(Listing from a collection)
★ ★ ★ ★

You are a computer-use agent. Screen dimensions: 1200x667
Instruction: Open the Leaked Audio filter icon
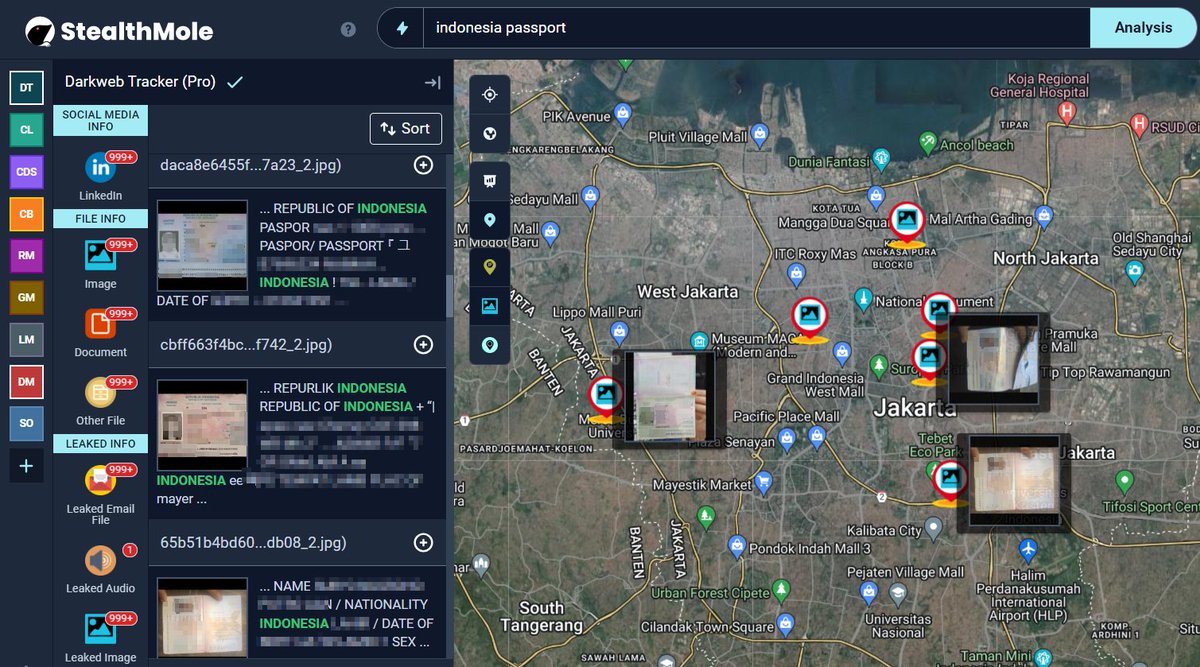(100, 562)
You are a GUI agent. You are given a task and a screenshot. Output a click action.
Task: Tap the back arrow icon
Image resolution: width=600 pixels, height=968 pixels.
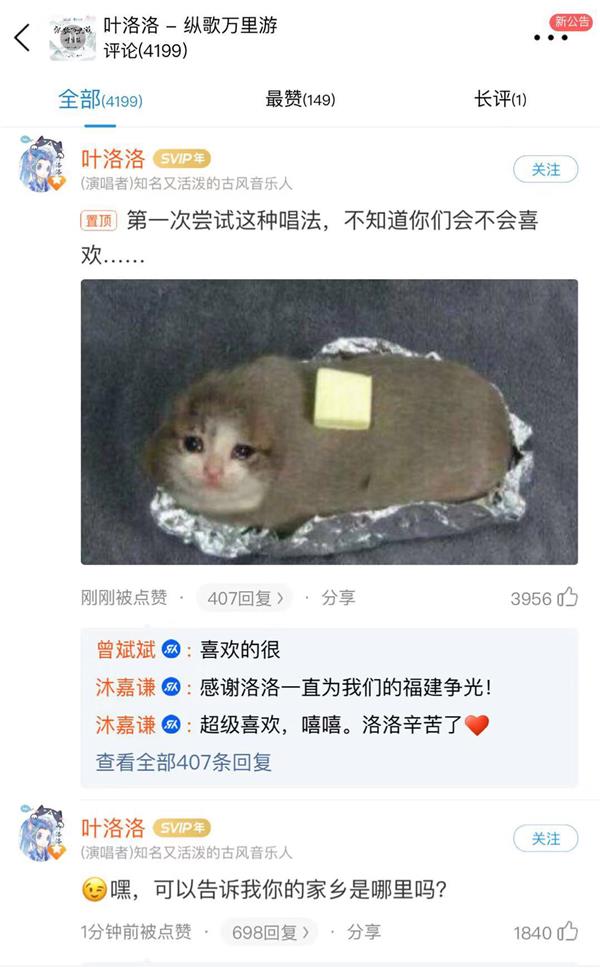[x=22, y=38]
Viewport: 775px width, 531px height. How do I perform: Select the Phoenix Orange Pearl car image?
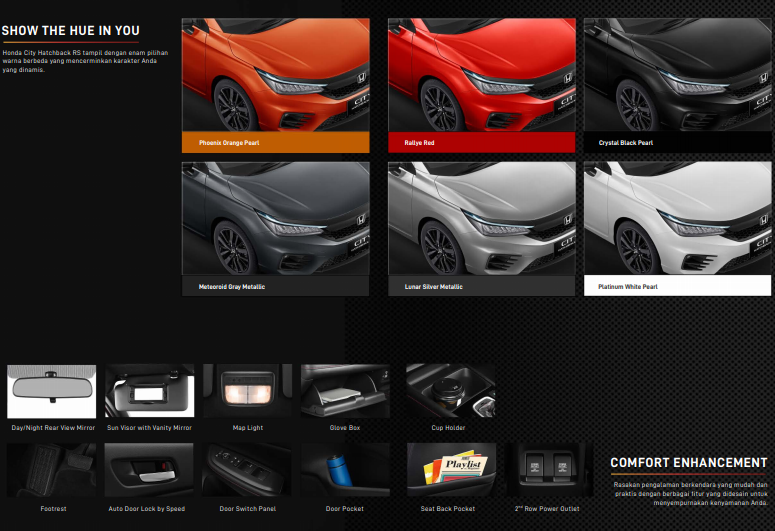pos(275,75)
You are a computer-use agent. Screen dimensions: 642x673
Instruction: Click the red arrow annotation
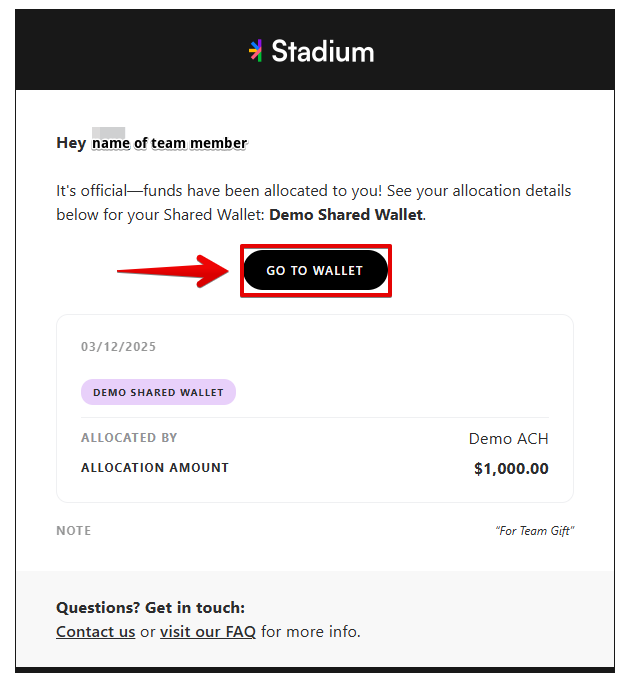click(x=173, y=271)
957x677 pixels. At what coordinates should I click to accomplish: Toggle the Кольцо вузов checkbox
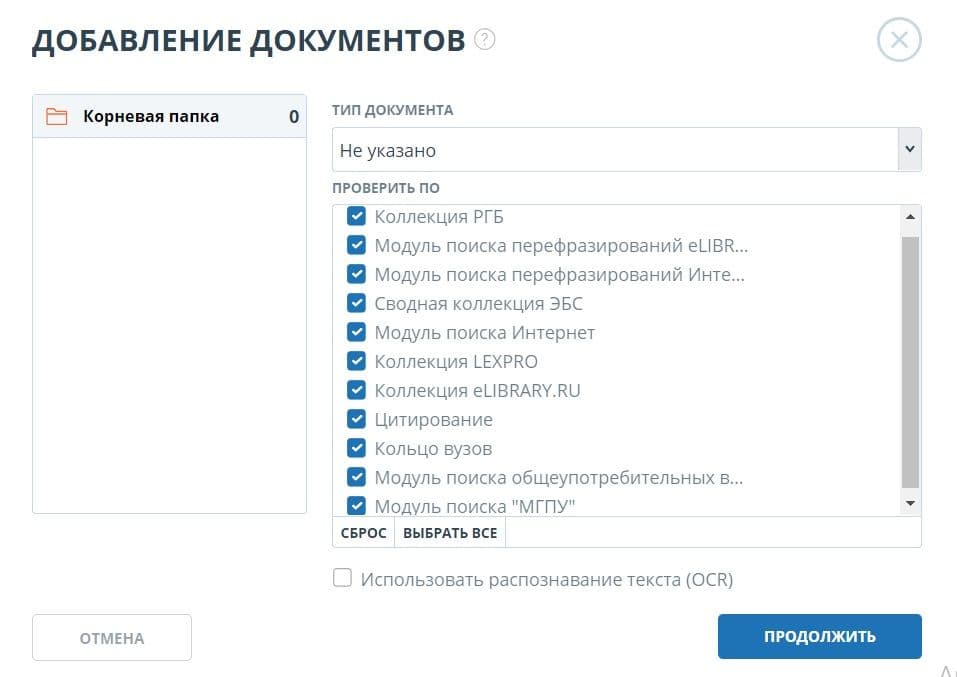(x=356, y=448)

★ ★ ★ ★

■ **Your task**
Please reproduce every line of the listing above, requests included, scaling each coordinate in the answers by 1.85 and rounding to whole numbers with halves rounded up. Omit the pictures from your answer.

■ **Correct output**
You are a computer-use agent. Screen dimensions: 1200x667
Instruction: Open the Leaked Audio filter icon
(185, 1040)
You are a GUI agent. You are given a task and a screenshot. Output a click action.
Task: Tap the back arrow icon
Image resolution: width=600 pixels, height=968 pixels.
[x=41, y=70]
Viewport: 775px width, 531px height. How do I perform: Select the Phoenix Orange Pearl car image?
pos(509,139)
You are a computer-use agent. Screen dimensions: 642x673
Instruction: Click the red arrow annotation
click(x=320, y=501)
957x677 pixels. At what coordinates should I click to accomplish: Toggle the Кольцо вузов checkbox
(x=659, y=829)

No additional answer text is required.